Hello,
I’m a newcomer to NMT with a translation studies background, so please go easy on me with regards to IT knowledge expectations.
I’ve run into a similar issue as the thread starter, suggesting there might indeed be a bit of extra memory overhead for mixed precision training.
I recently completed training up to 70000 steps for my JP-EN patent data with full precision, but wanted to see if I could speed it up with mixed-precision on my RTX2060.
My vocabulary is 50000 tokens for both source and target. The training corpus is around 20+ million words on each.
When training in full precision at the following settings I have no OOM messages:
onmt-main --model_type Transformer --config ntc7o/datatransJPEN.yml config/transformer.yml --auto_config --gpu_allow_growth train --with_eval
config/transformer.yml
train:
batch_size: 1024
effective_batch_size: 4096
save_checkpoint_steps: 10000
keep_checkpoint_max: 5
seed: 3435
train_steps: 500000
valid_steps: 10000
warmup_steps: 8000
report_every: 100
eval:
batch_size: 32
steps: 10000
save_eval_predictions: true
external_evaluators: bleu
early_stopping:
metric: bleu
min_improvement: 0.01
steps: 4
However, training with the same settings with the only exception being vocabulary --size_multiple 8 and the --mixed_precision flag, the following is what I get:
INFO:tensorflow:Number of model parameters: 121002840
2020-03-23 11:01:30.668202: I tensorflow/core/grappler/optimizers/auto_mixed_precision.cc:1351] No whitelist ops found, nothing to do
2020-03-23 11:01:39.317652: I tensorflow/core/grappler/optimizers/auto_mixed_precision.cc:1857] Converted 2370/10505 nodes to float16 precision using 197 cast(s) to float16 (excluding Const and Variable casts)
2020-03-23 11:01:42.689462: I tensorflow/stream_executor/platform/default/dso_loader.cc:44] Successfully opened dynamic library libcublas.so.10
2020-03-23 11:01:45.873516: I tensorflow/stream_executor/platform/default/dso_loader.cc:44] Successfully opened dynamic library libcudnn.so.7
2020-03-23 11:01:53.525157: I tensorflow/core/grappler/optimizers/auto_mixed_precision.cc:1351] No whitelist ops found, nothing to do
INFO:tensorflow:Saved checkpoint /home/chris/NMT/openNMT-tf/ntc7o/transmixedJPEN/ckpt-1
2020-03-23 11:01:58.390385: I tensorflow/stream_executor/cuda/cuda_driver.cc:801] failed to allocate 1.07G (1153105920 bytes) from device: CUDA_ERROR_OUT_OF_MEMORY: out of memory
2020-03-23 11:01:58.390899: I tensorflow/stream_executor/cuda/cuda_driver.cc:801] failed to allocate 989.72M (1037795328 bytes) from device: CUDA_ERROR_OUT_OF_MEMORY: out of memory
2020-03-23 11:01:58.391486: I tensorflow/stream_executor/cuda/cuda_driver.cc:801] failed to allocate 890.75M (934015744 bytes) from device: CUDA_ERROR_OUT_OF_MEMORY: out of memory
INFO:tensorflow:Reduce to /job:localhost/replica:0/task:0/device:CPU:0 then broadcast to (’/job:localhost/replica:0/task:0/device:CPU:0’,).

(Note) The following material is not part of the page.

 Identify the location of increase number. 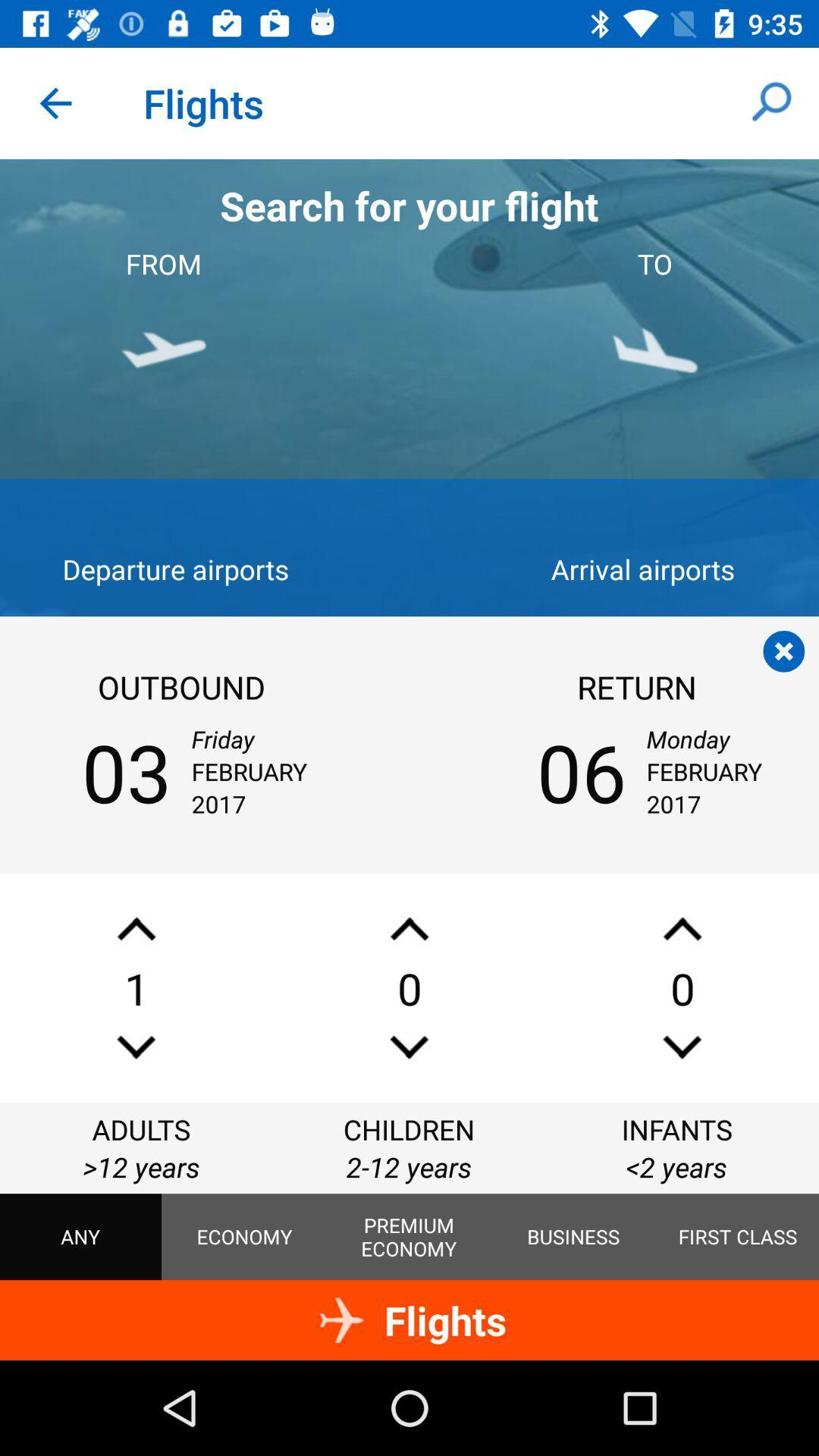
(136, 928).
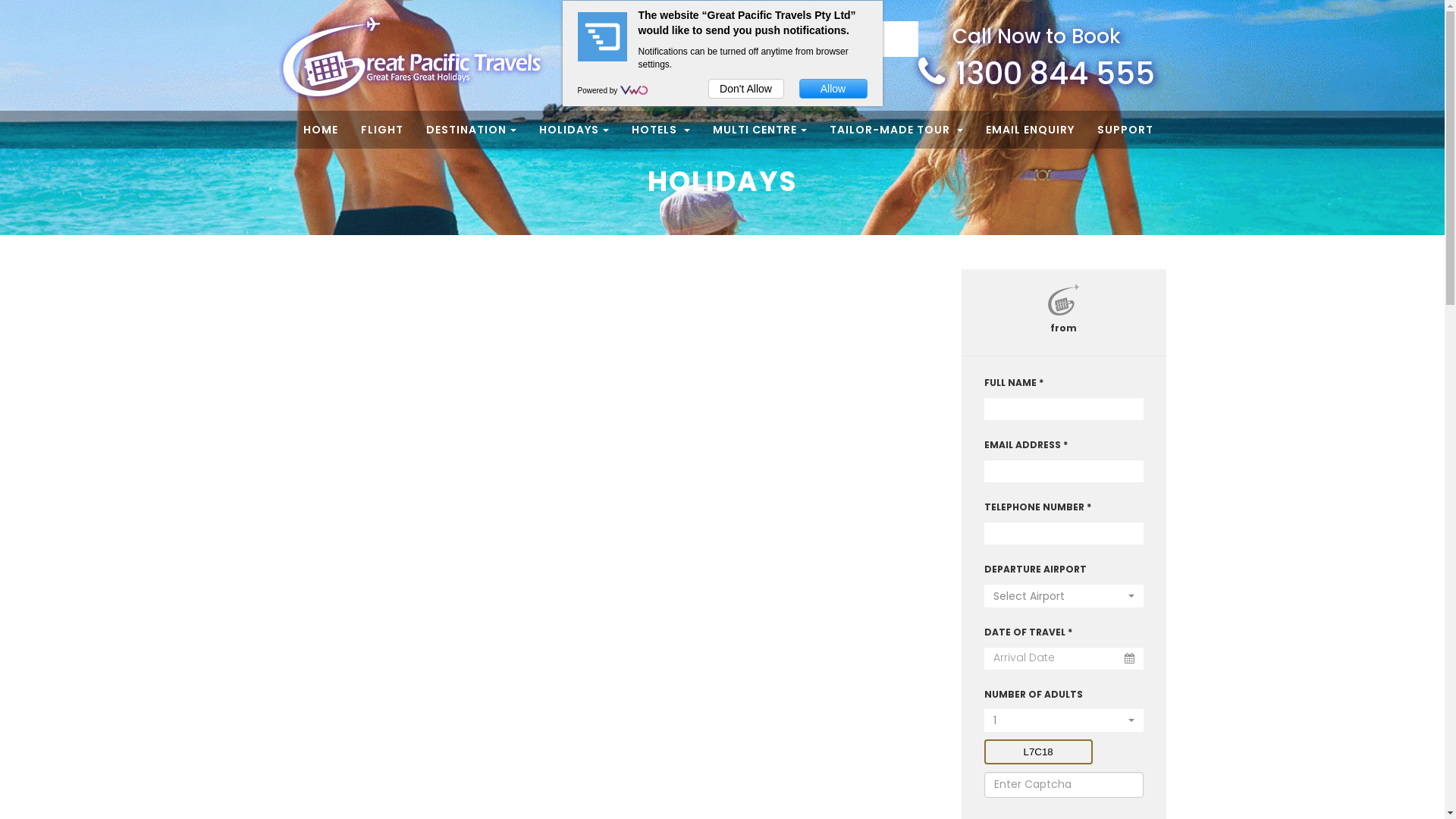 The image size is (1456, 819). I want to click on 'Allow', so click(833, 88).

INFO:tensorflow:Reduce to /job:localhost/replica:0/task:0/device:CPU:0 then broadcast to (’/job:localhost/replica:0/task:0/device:CPU:0’,).
2020-03-23 11:02:44.138455: I tensorflow/core/grappler/optimizers/auto_mixed_precision.cc:1351] No whitelist ops found, nothing to do
INFO:tensorflow:Step = 100 ; steps/s = 0.85, source words/s = 3835, target words/s = 3572 ; Learning rate = 0.000012 ; Loss = 10.206561
INFO:tensorflow:Step = 200 ; steps/s = 2.10, source words/s = 9687, target words/s = 8974 ; Learning rate = 0.000025 ; Loss = 9.001592
INFO:tensorflow:Step = 300 ; steps/s = 2.11, source words/s = 9667, target words/s = 8942 ; Learning rate = 0.000037 ; Loss = 7.650735
Training still starts and is indeed a good bit faster than without mixed_precision (2.10 steps/s vs 1.70 step/s), but OOM errors are worrisome. I’ll report if results are as expected, but any ideas on how to avoid them?
P.S.: Notice the --gpu_allow_growth flag. This is a different issue altogether, but without this flag, training will not start at all. Appears to be an issue with RTX series?
Update 24_03_2020: Reached my early stopping metric early this evening. Everything seems to have worked regardless of the OOM messeges. Are they safe to ignore?